■ **TASK BRIEF**
In how many lines of the listing does the string "with" appear? Give only the number.

[[ GIVEN DATA, beginning ]]

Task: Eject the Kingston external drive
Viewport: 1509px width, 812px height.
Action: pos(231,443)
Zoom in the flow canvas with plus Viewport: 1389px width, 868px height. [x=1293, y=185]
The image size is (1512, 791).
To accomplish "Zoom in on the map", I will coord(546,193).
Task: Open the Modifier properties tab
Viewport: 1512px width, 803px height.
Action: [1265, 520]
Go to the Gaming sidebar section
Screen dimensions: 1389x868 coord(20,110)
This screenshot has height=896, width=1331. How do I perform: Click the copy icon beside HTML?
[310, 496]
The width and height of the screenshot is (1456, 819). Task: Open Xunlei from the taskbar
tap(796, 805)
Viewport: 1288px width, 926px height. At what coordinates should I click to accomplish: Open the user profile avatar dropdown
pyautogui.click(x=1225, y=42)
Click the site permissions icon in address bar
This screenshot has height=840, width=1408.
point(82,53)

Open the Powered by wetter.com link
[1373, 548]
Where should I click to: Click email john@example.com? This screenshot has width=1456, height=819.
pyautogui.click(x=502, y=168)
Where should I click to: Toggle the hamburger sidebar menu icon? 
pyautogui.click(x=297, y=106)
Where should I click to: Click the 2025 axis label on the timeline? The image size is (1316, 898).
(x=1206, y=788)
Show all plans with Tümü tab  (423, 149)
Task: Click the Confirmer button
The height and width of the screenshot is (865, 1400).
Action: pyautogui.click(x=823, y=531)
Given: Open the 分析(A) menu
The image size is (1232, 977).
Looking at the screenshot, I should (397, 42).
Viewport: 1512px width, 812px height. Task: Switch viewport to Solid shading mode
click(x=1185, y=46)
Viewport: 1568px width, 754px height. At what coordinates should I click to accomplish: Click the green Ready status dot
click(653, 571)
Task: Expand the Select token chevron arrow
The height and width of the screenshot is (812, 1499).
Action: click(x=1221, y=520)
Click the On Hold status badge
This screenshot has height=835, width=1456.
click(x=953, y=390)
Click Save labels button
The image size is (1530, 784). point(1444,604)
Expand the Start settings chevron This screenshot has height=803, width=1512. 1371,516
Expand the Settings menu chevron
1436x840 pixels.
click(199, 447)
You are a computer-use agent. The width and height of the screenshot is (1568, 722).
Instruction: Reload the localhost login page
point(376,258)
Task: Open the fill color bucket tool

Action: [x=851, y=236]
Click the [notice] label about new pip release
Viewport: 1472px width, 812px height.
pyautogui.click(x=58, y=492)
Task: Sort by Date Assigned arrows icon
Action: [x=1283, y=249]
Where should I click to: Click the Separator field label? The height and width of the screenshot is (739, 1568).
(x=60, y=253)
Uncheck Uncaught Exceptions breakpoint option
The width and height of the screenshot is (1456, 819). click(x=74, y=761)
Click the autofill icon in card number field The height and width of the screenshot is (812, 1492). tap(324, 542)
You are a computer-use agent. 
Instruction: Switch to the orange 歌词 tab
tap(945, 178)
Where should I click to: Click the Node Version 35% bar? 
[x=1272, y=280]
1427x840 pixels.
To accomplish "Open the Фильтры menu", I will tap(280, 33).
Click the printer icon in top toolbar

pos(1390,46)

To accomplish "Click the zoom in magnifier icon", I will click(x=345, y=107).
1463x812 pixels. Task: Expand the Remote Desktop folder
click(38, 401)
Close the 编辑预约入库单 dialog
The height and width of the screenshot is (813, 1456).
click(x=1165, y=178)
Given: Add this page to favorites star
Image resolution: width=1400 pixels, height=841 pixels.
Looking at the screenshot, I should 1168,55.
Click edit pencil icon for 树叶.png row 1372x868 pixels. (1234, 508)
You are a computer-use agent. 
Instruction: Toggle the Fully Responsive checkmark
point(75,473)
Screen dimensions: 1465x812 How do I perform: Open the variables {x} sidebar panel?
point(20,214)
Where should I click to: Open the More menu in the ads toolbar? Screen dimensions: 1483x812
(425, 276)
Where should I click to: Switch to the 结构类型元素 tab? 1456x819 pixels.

[[ GIVEN DATA, end ]]

■ **SOLVED EXERCISE**
2